One recipe that produces linear regression, logistic regression, softmax, and a model for counting customers — all from a single idea. The framework that explains why two different algorithms shared the exact same update rule.
You've now built two learning algorithms. Linear regression predicts a continuous number — a house price — by fitting a line and minimizing squared error. Logistic regression predicts a yes/no label by squashing a line through a sigmoid and minimizing cross-entropy. Two different goals, two different hypotheses, two different loss functions, derived from two different assumptions about the data.
And yet. When you derived how to train each one, the exact same update rule fell out: nudge each weight by the learning rate, times the error (target minus prediction), times the feature. Character for character identical. We flagged it as suspicious at the time. Now we explain it.
But here's a second motivation, more practical. Suppose you're not predicting a price or a yes/no, but a count — how many customers walk into your store in an hour, based on features like the weather and whether there's a sale. Counts are whole numbers, zero or more. Let's see what our two tools do with this, and watch both fail.
Dots are hours: a feature (say, ad spend) on the horizontal axis, the number of customers who showed up on the vertical. Toggle between a straight line (linear regression) and the data. The line predicts negative customers on the left — impossible — and its constant slope can't capture how counts tend to grow multiplicatively. We need a model built for counts.
Counts want a model whose output is always positive and grows multiplicatively — the natural choice is the Poisson distribution, the standard model for "how many independent events happen in a window." But we don't have a "Poisson regression" in our toolkit. Do we have to derive a whole new algorithm from scratch, the way we did for linear and logistic regression?

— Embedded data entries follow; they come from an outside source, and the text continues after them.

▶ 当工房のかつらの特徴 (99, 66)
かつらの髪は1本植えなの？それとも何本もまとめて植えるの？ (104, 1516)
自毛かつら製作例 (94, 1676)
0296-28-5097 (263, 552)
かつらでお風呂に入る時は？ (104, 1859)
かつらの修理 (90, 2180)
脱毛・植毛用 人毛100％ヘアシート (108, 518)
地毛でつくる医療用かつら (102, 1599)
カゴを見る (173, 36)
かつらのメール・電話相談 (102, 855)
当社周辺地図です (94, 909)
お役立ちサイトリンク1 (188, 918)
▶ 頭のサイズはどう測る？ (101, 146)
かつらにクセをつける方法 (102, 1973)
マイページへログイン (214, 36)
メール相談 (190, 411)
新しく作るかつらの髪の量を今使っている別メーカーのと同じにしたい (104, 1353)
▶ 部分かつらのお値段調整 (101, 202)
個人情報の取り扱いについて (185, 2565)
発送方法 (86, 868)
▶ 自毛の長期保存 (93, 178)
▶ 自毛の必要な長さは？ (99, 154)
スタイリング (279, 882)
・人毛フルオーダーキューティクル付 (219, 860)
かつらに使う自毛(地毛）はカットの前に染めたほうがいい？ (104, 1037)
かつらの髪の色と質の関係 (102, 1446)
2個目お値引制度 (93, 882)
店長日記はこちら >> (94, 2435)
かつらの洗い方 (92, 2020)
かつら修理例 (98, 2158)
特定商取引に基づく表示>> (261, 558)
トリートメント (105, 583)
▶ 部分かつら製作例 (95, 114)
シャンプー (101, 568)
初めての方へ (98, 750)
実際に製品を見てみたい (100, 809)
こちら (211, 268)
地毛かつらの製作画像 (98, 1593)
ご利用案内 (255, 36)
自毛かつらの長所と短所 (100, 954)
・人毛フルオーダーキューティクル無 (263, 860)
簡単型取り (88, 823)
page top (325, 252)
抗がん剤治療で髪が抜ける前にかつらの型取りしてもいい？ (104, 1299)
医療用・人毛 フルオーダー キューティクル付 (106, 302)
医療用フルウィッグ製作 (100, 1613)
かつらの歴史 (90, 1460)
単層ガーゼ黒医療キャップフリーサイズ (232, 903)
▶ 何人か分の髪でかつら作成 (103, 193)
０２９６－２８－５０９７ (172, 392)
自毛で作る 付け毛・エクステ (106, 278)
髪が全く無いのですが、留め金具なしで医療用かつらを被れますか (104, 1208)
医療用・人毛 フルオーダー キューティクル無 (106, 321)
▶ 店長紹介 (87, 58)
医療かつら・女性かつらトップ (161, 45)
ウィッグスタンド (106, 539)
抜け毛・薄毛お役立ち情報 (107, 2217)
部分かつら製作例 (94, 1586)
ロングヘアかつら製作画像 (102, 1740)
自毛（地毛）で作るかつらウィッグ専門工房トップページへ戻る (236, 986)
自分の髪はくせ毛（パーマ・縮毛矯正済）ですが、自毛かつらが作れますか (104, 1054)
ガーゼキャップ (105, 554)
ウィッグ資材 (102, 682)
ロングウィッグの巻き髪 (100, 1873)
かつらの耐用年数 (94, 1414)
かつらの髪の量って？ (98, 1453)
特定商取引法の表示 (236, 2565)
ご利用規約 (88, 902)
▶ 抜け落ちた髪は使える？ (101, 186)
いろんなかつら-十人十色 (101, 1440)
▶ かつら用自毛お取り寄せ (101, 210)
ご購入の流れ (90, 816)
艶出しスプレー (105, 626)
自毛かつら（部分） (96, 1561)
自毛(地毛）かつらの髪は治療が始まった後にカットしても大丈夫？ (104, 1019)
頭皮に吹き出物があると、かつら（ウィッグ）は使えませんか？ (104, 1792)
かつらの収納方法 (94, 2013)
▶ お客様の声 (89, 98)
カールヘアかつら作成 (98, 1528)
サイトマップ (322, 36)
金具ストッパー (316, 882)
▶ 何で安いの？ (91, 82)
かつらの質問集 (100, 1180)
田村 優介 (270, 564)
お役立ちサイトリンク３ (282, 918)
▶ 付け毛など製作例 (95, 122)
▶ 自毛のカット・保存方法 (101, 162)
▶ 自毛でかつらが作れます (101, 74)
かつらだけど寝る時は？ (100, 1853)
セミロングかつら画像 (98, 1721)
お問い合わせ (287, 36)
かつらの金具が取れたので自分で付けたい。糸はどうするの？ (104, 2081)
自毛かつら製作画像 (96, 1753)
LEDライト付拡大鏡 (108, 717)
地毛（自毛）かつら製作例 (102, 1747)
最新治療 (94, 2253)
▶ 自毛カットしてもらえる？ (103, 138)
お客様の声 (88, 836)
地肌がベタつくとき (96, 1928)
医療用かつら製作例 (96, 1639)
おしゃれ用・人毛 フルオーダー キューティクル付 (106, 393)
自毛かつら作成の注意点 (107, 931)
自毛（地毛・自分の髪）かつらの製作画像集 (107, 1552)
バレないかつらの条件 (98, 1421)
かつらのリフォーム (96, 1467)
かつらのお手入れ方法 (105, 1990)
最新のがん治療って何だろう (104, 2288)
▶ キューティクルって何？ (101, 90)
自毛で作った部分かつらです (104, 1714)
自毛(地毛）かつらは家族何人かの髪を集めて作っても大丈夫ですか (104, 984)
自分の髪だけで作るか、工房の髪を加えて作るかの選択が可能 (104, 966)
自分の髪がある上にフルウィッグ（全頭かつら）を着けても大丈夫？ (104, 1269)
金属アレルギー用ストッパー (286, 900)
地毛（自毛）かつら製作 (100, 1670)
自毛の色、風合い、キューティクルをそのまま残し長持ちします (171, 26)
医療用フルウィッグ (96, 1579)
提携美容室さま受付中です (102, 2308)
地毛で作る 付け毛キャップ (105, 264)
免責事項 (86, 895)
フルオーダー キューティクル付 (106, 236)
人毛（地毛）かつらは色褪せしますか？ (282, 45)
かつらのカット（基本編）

No. By the end of this lesson, you'll be able to write down a regression model for counts — or for almost any kind of target — in about three lines, using a single universal recipe called a Generalized Linear Model, or GLM. Linear regression, logistic regression, softmax, and Poisson regression are all just this one recipe with a different choice of distribution plugged in. Learn the recipe once, and you can invent the right model for any prediction problem on demand. That's the power we're after.
The key that unlocks everything is a realization: many of the probability distributions you know — the Gaussian (bell curve), the Bernoulli (coin flip), the Poisson (counts), and a dozen more — can all be rewritten in one common mathematical form. They look completely different on the surface, but underneath they're built from the same template. That template defines the exponential family.
A distribution belongs to the exponential family if its probability can be written in this shape:
Don't be intimidated — it's just three labelled parts, and each has a job. Let's name them with their real-world roles:
And b(y) is a base measure that doesn't depend on η — usually a constant or a simple factor. Pick a specific T, a, and b, and you've pinned down a family of distributions; varying η then sweeps through the members of that family.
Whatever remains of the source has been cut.